[Passage to read]:
━━━━━━
# 8' stainless Airflo salt spreader dual electric



## cj7plowing (Feb 7, 2009)

3 year old Airflo electric salter with new harness and Karrier controller. salter has dual electric motors and runs great. conveyor chain is clean and runs smooth. it is a short chute. This was a back up for my salters for the past two years and has not seen much action. salter has been fluid filmed and chains were lubrisealed and the end of each season. controller is the upgraded carrier control salter can be loaded at my yard. was quoted $5465 for a new one.

$3200 pick up in 07704. Text or pm 732 241 4774

Will add pics tonight


----------



## cj7plowing (Feb 7, 2009)

Price drop to 3k


----------



## to_buy (Dec 19, 2005)

The karrier controller is the way to go, I had to upgrade mine from that junk idea Air-Flo put in there.
Guys it a great salter with that controller


----------



## cj7plowing (Feb 7, 2009)

here are the pics, 2 poeple came to look at it and wanted it but wanted a payment plan....


----------



## ponyboy (Dec 19, 2006)

With NJ snow or lack of might be a hard sell 
Bump for a great salter


----------



## iceyman (Mar 1, 2007)

Heard mark o is in the market for an electric spreader


----------



## cj7plowing (Feb 7, 2009)

Bump


----------



## cj7plowing (Feb 7, 2009)

price drop $2500 come get it out of my yard!!!!


----------



## Justinrandall83 (Sep 30, 2017)
━━━━━━
[Rows]:
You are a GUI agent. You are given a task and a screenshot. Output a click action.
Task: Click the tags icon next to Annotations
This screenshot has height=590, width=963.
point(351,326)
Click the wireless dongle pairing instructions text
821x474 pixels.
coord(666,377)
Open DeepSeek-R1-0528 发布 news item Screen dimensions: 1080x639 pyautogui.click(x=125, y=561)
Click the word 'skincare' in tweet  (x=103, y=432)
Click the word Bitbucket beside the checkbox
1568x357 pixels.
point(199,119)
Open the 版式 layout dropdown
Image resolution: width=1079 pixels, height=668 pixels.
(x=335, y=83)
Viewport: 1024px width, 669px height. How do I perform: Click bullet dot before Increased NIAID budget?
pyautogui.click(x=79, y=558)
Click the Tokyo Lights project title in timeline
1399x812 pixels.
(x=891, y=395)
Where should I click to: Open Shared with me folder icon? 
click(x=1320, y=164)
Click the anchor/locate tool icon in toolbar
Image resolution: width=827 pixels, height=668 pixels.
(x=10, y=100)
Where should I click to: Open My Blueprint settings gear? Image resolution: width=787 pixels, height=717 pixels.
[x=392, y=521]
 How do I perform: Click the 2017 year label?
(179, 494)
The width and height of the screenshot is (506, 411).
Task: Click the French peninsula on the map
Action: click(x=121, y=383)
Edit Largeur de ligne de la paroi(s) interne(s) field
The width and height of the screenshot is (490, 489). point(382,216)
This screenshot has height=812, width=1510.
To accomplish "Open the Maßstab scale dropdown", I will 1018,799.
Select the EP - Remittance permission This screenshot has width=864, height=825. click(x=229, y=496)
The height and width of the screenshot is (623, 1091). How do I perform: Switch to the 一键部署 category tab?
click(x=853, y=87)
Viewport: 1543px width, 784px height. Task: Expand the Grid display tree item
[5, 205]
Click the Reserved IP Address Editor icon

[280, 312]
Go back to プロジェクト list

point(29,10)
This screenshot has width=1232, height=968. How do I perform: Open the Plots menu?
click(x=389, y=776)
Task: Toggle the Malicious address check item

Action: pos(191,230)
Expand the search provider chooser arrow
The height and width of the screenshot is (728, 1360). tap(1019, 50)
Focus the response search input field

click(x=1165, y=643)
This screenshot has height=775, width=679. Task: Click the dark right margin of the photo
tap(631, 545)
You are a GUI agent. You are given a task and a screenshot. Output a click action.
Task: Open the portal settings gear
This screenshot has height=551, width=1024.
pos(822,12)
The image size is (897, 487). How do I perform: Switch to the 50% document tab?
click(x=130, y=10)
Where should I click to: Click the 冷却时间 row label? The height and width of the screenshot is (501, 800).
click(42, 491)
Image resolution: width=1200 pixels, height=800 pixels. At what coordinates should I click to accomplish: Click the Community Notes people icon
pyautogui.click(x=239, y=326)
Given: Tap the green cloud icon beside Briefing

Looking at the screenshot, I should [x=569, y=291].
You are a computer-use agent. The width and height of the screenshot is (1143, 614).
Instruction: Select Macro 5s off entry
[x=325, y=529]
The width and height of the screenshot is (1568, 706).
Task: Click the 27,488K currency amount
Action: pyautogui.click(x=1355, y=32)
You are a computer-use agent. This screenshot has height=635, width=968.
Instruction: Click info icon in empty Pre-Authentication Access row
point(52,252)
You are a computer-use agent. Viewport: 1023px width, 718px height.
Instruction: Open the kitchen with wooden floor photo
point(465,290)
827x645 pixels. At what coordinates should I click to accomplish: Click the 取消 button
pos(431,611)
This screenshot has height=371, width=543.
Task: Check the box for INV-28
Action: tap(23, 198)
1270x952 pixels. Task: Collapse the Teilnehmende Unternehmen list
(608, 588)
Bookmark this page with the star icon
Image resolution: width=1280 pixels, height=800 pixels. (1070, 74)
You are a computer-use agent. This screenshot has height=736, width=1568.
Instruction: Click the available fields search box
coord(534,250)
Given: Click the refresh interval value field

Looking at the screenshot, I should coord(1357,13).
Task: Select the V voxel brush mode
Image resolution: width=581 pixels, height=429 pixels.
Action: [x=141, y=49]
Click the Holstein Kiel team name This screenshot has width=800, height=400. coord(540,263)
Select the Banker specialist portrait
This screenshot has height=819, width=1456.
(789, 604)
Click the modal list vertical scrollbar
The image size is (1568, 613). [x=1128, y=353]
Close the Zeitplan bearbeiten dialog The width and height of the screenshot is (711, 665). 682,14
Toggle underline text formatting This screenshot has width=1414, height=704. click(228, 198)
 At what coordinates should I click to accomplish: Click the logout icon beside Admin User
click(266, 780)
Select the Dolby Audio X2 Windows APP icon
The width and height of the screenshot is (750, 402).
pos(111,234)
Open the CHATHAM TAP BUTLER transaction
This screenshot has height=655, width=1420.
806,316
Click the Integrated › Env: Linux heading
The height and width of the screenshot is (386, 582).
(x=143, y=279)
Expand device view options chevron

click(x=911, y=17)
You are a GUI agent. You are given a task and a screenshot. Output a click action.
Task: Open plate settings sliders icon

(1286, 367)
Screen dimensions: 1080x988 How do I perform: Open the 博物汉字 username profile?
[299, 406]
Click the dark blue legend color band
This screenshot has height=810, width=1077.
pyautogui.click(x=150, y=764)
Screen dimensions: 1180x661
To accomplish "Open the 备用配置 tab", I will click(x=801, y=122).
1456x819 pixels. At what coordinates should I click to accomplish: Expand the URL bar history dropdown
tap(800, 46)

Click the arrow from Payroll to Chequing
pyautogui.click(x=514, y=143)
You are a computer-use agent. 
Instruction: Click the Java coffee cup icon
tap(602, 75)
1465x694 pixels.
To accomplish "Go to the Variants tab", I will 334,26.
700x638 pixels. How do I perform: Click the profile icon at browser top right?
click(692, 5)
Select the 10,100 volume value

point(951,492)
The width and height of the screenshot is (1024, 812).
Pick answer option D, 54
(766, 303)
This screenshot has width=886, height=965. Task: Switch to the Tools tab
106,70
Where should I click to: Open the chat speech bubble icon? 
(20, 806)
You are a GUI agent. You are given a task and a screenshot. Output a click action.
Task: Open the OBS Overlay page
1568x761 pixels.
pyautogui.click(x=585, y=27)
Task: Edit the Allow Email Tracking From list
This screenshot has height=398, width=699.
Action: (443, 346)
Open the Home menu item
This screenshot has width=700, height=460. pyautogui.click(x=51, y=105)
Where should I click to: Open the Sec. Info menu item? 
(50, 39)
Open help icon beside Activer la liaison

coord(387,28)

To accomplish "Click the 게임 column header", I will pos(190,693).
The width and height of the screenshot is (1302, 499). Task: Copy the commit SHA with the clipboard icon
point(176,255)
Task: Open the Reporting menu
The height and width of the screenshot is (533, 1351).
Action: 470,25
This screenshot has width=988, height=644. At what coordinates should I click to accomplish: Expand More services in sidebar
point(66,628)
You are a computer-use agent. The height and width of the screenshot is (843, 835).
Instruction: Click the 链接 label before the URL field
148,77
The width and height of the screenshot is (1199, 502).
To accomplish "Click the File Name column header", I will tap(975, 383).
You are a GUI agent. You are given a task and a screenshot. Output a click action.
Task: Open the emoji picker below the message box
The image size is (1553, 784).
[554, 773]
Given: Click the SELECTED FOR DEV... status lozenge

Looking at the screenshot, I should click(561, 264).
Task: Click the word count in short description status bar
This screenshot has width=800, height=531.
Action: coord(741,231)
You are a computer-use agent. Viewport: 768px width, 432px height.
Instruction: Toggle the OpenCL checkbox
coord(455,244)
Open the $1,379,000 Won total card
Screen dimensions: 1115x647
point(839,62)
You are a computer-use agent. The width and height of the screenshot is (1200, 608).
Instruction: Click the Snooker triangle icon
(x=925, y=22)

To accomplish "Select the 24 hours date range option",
━━━━━━
[Work to do]:
**a.** Copy the salt spreader thread between "## to_buy (Dec" and "a payment plan....", inclusive.
**b.** Pick up the forum thread about the Airflo salt spreader where it stops and keep writing it.

[Written answers]:
**a.**
## to_buy (Dec 19, 2005)

The karrier controller is the way to go, I had to upgrade mine from that junk idea Air-Flo put in there.
Guys it a great salter with that controller


----------



## cj7plowing (Feb 7, 2009)

here are the pics, 2 poeple came to look at it and wanted it but wanted a payment plan....

**b.**
Do you still have it


----------



## cj7plowing (Feb 7, 2009)

Sold


----------



## Rw888 (Dec 19, 2017)

Justinrandall83 said:


> Do you still have it


I have one just like it. Bought it with a f450 Mason dump I just bought. I'd let it go for 2k obo


----------



## cj7plowing (Feb 7, 2009)

Rw888 said:


> I have one just like it. Bought it with a f450 Mason dump I just bought. I'd let it go for 2k obo


Where are you located?


----------



## Rw888 (Dec 19, 2017)

North jersey Kearny, nj


----------



## leolkfrm (Mar 11, 2010)

always easier to get interest with a couple of pics, also would be best to start your own for sale post as when things are sold the mods like to close the thread


----------



## cj7plowing (Feb 7, 2009)

Rw888 said:


> North jersey Kearny, nj


Text me some picks of it. I have someone looking for another one


----------



## Ramairfreak98ss (Aug 17, 2005)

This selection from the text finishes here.